Per avvalorare il proprio racconto, l’uomo richiamava un episodio risalente al 1990, legato ai lavori di realizzazione dei campi da golf di Pinetamare. Secondo quanto riferito nell’intercettazione, durante quegli interventi sarebbero emersi rifiuti speciali interrati nel sottosuolo; materiali che, sempre stando alle dichiarazioni captate, sarebbero poi stati fatti sparire dopo il pagamento di una tangente di un milione e mezzo di lire all’allora comandante della Guardia Costiera di Castel Volturno. Il riferimento era ai lavori riconducibili all’imprenditore Cristoforo Coppola – scomparso nel 2013 costruttore del Villaggio Coppola e delle torri
successivamente abbattute perché ritenute abusive dagli inquirenti.

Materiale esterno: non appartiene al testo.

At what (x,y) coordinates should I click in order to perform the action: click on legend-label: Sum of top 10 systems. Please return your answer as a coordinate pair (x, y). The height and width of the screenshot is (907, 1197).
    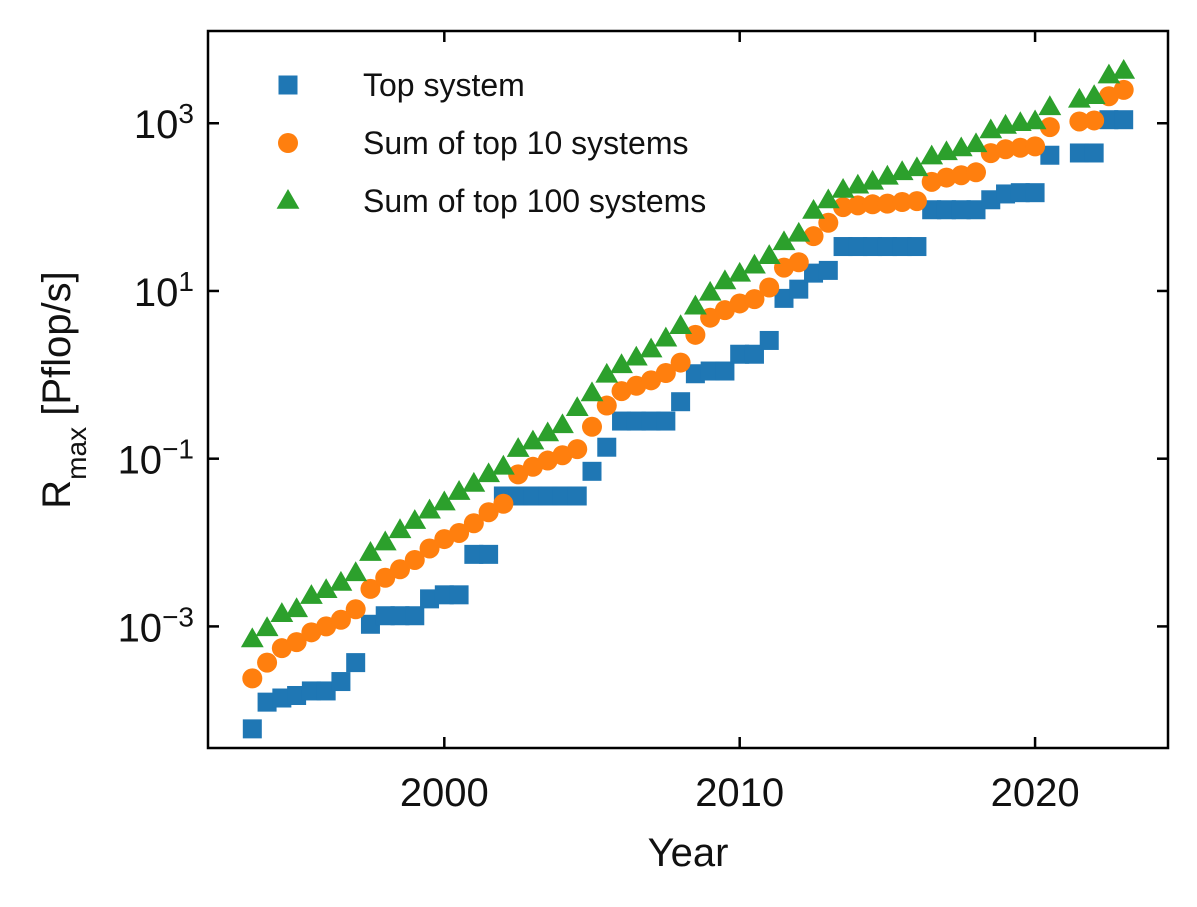
    Looking at the image, I should click on (526, 143).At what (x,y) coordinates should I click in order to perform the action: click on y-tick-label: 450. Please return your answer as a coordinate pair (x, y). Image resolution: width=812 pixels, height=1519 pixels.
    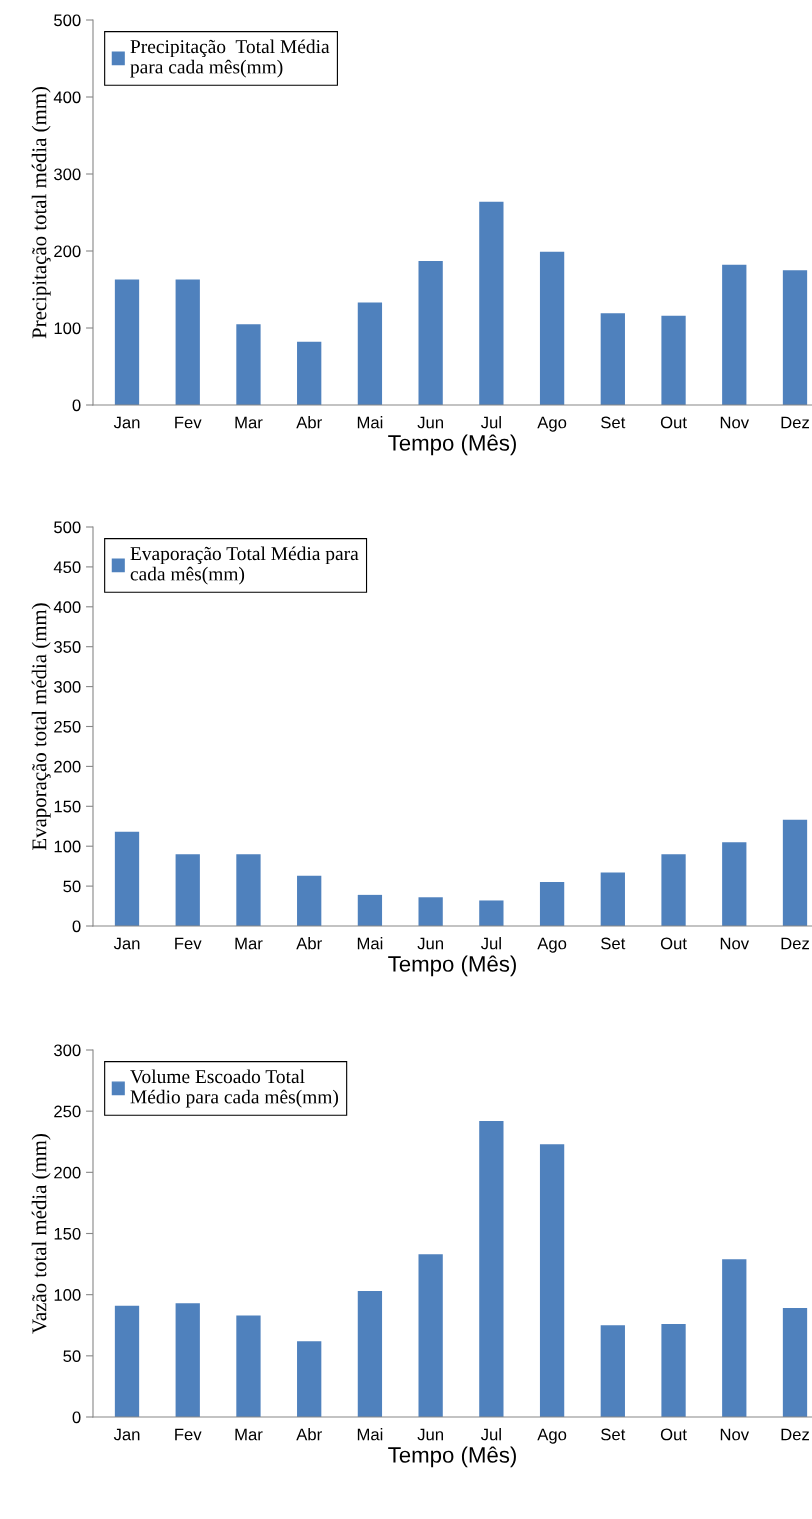
    Looking at the image, I should click on (67, 568).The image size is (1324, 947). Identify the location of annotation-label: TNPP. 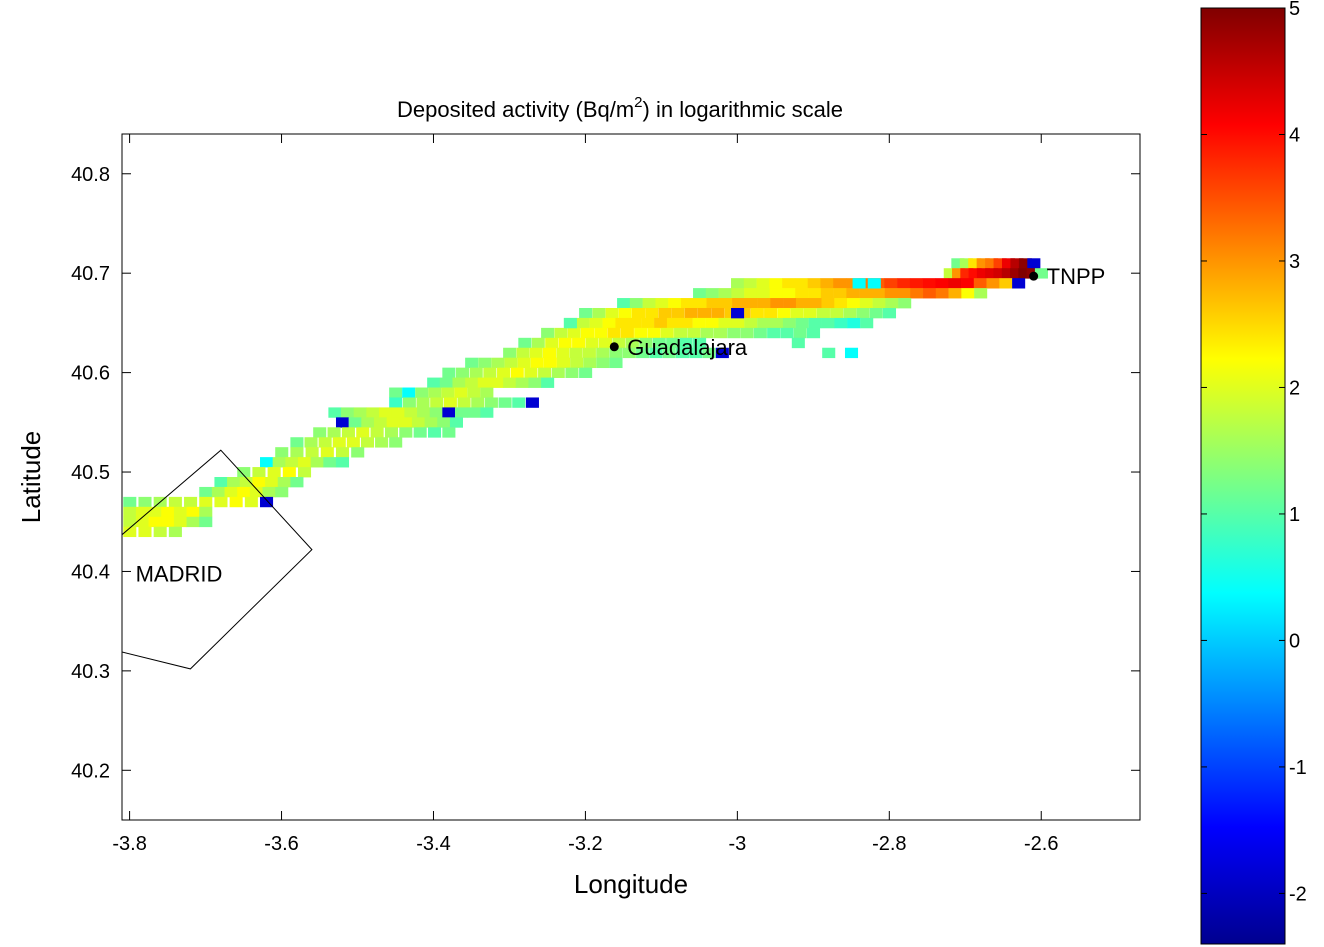
(1076, 276).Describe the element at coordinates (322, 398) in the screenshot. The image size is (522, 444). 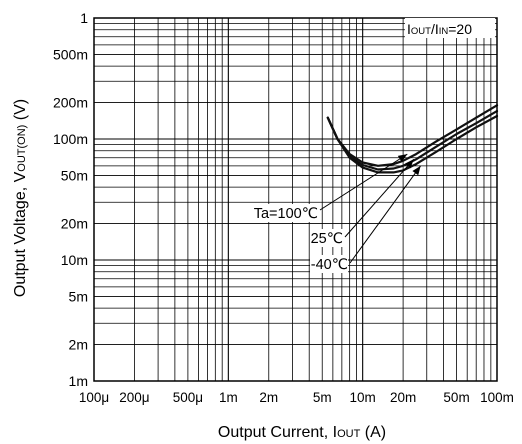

È da quel racconto, ritenuto meritevole di approfondimento investigativo, che la Procura ha fatto partire il nuovo accertamento ambientale, chiedendo di tornare a scavare nei terreni dei campi da golf di Pinetamare, per verificare l’eventuale presenza di rifiuti e una possibile contaminazione del suolo tuttora in atto. L’inchiesta vede indagati Domenico Romano, ex collaboratore di Coppola, Francesco Pappalardo, all’epoca comandante della Capitaneria di por- to, e la società Pinewoods Hotel Spa. Le operazioni, svolte come accertamento tecnico non ripetibile, vedono un ruolo centrale dell’Arpac, impegnata nei campionamenti e nelle analisi dei materiali dissotterrati. In campo anche carabinieri forestali, vigili del fuoco e Capitaneria di porto. Pur a fronte di reati risalenti agli anni Novanta oggi prescritti, resta aperta l’ipotesi di un danno ambientale ancora persistente. Gli indagati sono da considerare innocenti fino a eventuale sentenza definitiva di condanna.